Curioso diálogo de Urtubey con una autoridad mundial de la iglesia mormona

  • El gobernador de Salta, sin temor al ridículo, le dice a un alto representante de los mormones que Salta se ha desarrollado mucho desde 1967.
  • Un líder local en Buenos Aires

Dice el sitio web oficial de la Iglesia de Jesucristo de los Santos de los Últimos Días (lds.org) que los integrantes del llamado Quórum de los Doce Apóstoles son testigos especiales de Jesucristo que viajan con frecuencia y se reúnen con líderes locales.


Uno de los doce, el señor Todd Christofferson ha visitado recientemente la ciudad de Buenos Aires en donde ha aprovechado para reunirse con un «líder local»: el cacique Juan Manuel Urtubey, que cada vez es más local en Buenos Aires y más visitante en Salta.

Christofferson aprovechó para contarle al gobernador salteño que en 1967, con solo 22 años, estuvo de misionero en Salta.

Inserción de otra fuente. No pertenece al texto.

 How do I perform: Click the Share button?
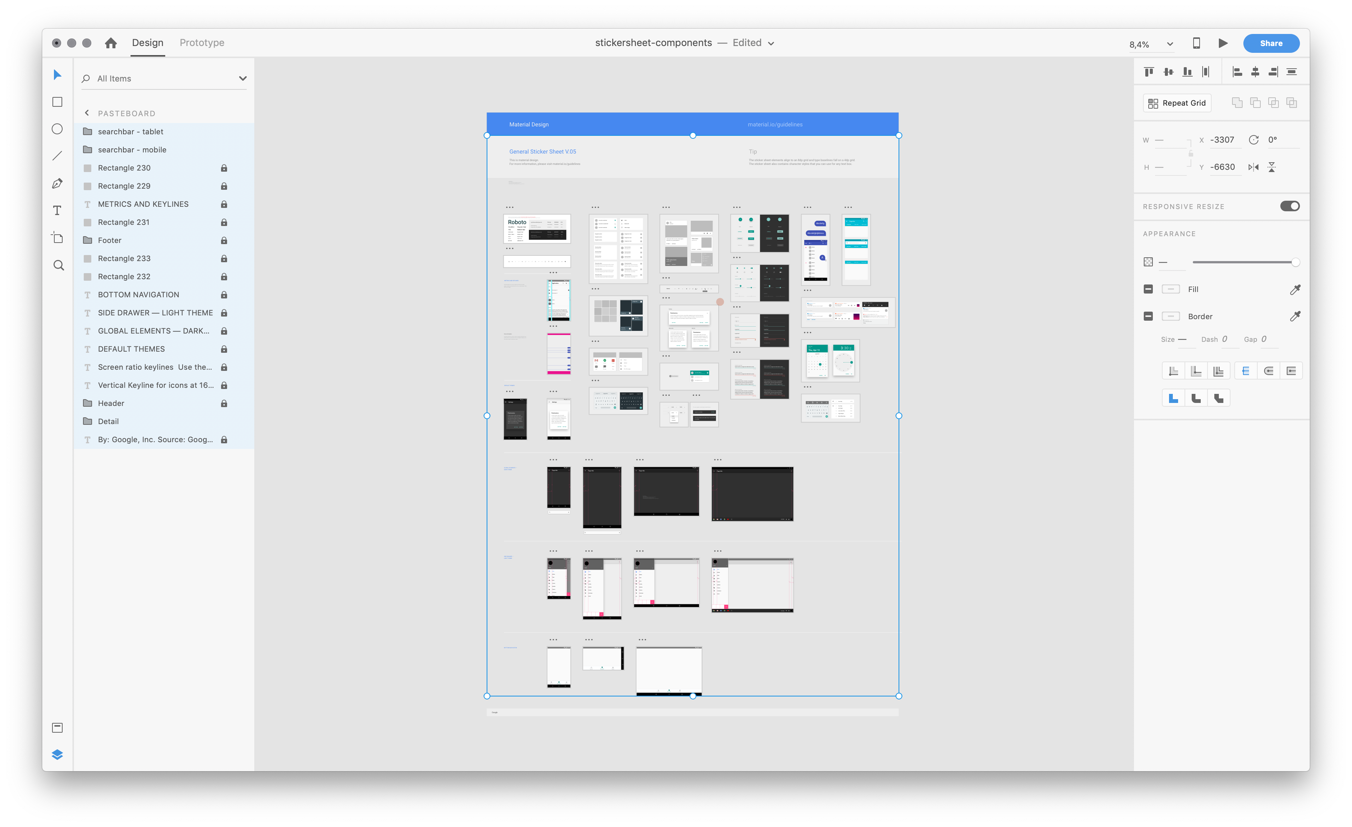1271,43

De misionero en Salta a apóstol en Utah, ya quisieran Cargnello y Urtubey, que llevan estancados en sus asientos desde hace un buen tiempo.

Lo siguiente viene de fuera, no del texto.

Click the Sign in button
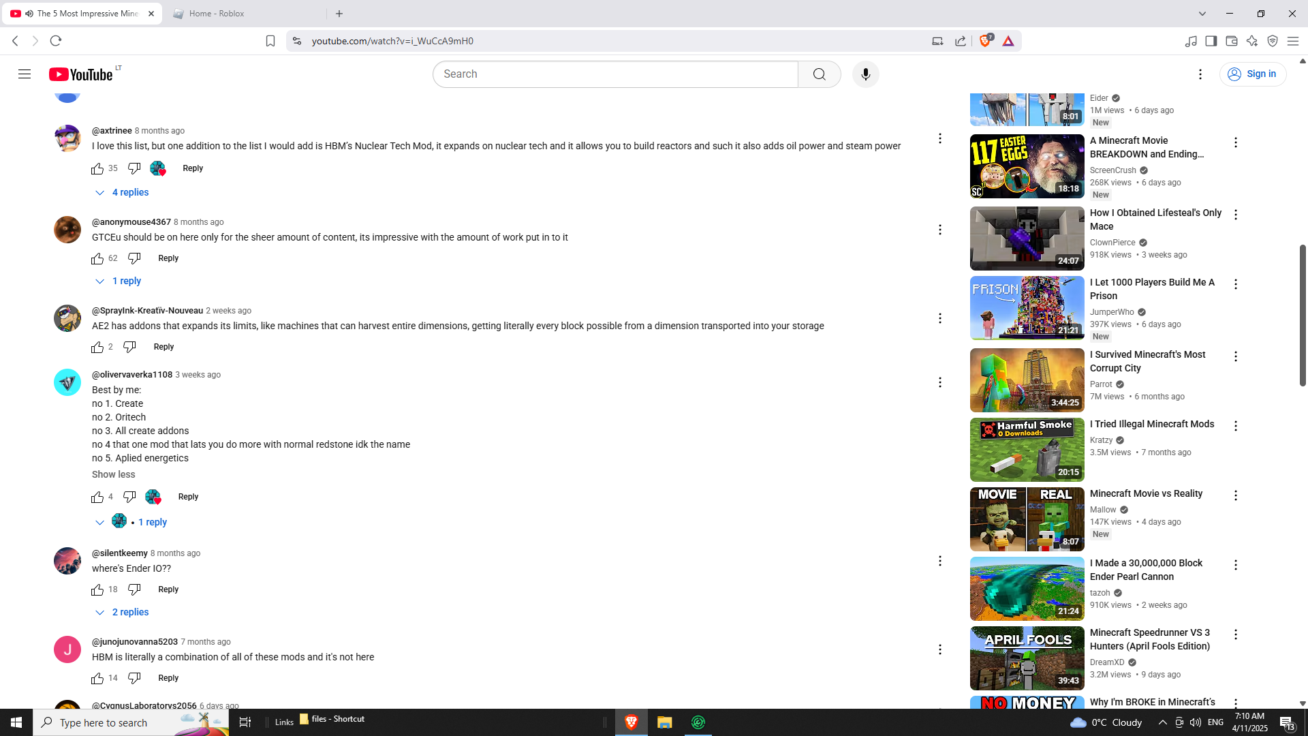This screenshot has width=1308, height=736. tap(1252, 74)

La sorpresa fue la respuesta del Gobernador de Salta, pues según reza textualmente el parte de prensa oficial del gobierno «Urtubey comentó el desarrollo que se aprecia en Salta desde esa época».

Claro, cuando Christofferson recorría los barrios periféricos de Salta vestido con impecable camisa blanca, Urtubey ni siquiera había nacido; no había tantos barrios como ahora, ni tantos edificios altos, ni tanta pobreza. Seguramente, si ocurriera al revés; es decir, si fuera Urtubey quien visita Salt Lake City, a su anfitrión no se le habría ocurrido jamás comentar: «No vea usted lo que ha cambiado esta ciudad en los últimos 51 años».

Lo realmente extraño es hacerle un comentario de semejante naturaleza a uno de los doce apóstoles del Quórum mormón, que saben al dedillo lo que pasa en Salta, incluso mejor de lo que pueden saber Urtubey y sus ministros juntos.

Es que todo el mundo ha cambiado; Salta incluida. Ya ni la URSS existe y Cuba ya no asusta con misiles soviéticos instalados en sus playas. Noticia hubiera sido que Urtubey le dijera al señor Christofferson: «Mientras el mundo cambiaba dramáticamente, Salta solo ha ido para atrás desde 1967».

Para que Salta siga cambiando, la Iglesia de Jesucristo de los Santos de los Últimos Días ha anunciado que construirá un megatemplo en Salta, que será el tercero más importante del país.

Según la información oficial del gobierno provincial de Salta, en Salta hay 15 mil mormones practicantes y 40 congregaciones distribuidas en las principales ciudades; en las que cambiaron desde 1967 y en las que siguen más o menos igual o peor.

La cifra de la mormonidad en Salta ha puesto de los nervios a Cargnello, quien calculadora en mano ha comentado a su vicario general que si con un buen neuromarketing estratégico logra incorporar a esos 15 mil al circuito peregrino, la fiesta del Milagro podría alcanzar en Salta unas dimensiones de negocio siderales. El vicario general, al parecer, se lo está pensando muy seriamente.

Finalmente, el Gobernador de Salta -un señor felizmente divorciado y vuelto a casar- dice que ha hablado con el líder mormón sobre el rol de la familia en el nuevo modelo de organización social que se define en el mundo. Según la información oficial del gobierno de Salta, Urtubey se comprometió con el religioso a desarrollar «acciones conjuntas para el fortalecimiento del rol de la familia», entre las que al parecer no se cuenta la medida de suspender los divorcios.